## Exercise goal
Check every line below, and copy those that include "computer".

**** Stored data

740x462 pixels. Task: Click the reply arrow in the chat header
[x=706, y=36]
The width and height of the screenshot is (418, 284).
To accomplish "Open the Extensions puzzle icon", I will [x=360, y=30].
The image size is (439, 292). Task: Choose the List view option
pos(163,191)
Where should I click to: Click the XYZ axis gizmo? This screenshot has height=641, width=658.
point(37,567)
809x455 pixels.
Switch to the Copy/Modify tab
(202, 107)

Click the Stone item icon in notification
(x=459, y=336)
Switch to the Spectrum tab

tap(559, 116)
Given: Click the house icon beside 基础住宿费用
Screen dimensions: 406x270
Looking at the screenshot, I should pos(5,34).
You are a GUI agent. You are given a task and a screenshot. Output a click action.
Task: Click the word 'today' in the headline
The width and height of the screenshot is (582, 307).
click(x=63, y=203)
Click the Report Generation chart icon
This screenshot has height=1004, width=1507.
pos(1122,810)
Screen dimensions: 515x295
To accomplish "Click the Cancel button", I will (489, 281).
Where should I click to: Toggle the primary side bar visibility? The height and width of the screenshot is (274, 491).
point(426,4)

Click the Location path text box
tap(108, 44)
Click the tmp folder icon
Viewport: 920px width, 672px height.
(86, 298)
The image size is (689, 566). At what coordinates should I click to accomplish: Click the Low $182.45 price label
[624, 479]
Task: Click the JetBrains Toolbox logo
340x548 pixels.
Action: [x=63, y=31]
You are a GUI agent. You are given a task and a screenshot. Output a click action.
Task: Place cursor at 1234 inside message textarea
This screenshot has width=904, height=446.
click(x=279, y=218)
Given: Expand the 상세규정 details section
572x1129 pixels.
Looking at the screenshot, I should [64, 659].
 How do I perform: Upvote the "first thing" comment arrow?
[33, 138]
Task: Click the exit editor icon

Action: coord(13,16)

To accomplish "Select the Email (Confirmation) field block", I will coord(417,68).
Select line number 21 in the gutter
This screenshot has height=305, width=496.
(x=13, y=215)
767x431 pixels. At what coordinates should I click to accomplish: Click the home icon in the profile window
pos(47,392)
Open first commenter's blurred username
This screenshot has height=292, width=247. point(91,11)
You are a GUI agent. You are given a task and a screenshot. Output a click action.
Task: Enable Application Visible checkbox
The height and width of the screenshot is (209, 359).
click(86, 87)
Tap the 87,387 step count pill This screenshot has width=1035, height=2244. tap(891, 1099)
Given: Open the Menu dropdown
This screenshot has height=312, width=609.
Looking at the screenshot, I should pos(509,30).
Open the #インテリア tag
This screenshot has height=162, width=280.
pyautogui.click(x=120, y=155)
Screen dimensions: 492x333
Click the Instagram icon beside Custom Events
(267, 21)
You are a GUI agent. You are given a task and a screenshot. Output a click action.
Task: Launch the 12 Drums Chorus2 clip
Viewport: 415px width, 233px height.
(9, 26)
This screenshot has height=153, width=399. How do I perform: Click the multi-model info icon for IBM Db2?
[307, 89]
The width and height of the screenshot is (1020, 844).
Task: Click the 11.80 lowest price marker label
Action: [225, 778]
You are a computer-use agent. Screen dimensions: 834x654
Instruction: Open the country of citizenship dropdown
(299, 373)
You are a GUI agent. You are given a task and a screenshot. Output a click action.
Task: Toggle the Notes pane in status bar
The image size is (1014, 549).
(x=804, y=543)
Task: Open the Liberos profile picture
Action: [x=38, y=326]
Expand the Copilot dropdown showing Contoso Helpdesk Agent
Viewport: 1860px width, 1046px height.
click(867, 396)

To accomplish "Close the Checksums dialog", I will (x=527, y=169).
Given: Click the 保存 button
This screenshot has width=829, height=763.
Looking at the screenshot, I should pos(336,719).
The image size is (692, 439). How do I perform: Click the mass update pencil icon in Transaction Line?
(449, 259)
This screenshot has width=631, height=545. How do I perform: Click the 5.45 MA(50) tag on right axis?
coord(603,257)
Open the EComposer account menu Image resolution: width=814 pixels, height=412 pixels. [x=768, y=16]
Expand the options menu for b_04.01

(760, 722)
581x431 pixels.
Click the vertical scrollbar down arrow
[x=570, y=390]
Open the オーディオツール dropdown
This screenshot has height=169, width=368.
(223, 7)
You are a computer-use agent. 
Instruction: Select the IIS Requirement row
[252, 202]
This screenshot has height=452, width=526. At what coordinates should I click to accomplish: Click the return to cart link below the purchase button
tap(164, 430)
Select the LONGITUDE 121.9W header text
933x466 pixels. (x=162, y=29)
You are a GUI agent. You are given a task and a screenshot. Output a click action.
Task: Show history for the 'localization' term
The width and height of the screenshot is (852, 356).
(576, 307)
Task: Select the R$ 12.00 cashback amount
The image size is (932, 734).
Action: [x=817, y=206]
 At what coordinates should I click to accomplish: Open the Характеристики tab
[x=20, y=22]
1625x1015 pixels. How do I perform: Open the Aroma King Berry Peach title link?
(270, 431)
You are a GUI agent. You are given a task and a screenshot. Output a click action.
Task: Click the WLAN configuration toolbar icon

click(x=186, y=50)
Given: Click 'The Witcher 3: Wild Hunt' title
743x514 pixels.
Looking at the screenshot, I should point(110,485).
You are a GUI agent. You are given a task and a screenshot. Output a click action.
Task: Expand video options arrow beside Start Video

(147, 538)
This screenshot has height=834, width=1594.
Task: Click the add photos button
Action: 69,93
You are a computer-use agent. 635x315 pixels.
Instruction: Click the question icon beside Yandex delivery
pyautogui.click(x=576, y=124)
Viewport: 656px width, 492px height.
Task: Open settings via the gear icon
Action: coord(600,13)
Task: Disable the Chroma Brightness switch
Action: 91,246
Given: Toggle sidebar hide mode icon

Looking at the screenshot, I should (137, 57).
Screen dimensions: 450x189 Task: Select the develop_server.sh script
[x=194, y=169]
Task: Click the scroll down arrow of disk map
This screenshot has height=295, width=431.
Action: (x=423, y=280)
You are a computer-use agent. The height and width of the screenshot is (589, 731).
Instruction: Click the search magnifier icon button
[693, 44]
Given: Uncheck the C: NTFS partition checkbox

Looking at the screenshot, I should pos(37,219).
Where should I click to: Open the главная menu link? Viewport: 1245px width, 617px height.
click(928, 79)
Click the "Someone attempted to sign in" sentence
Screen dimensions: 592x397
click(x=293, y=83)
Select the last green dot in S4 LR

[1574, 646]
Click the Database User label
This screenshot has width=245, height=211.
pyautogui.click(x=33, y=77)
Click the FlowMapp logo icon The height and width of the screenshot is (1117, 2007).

********

## Answer to this exercise
You are a computer-use agent. Screen dimensions: 834x654
You are a computer-use agent. 
You are a computer-use agent. 635x315 pixels.
You are a computer-use agent. The height and width of the screenshot is (589, 731).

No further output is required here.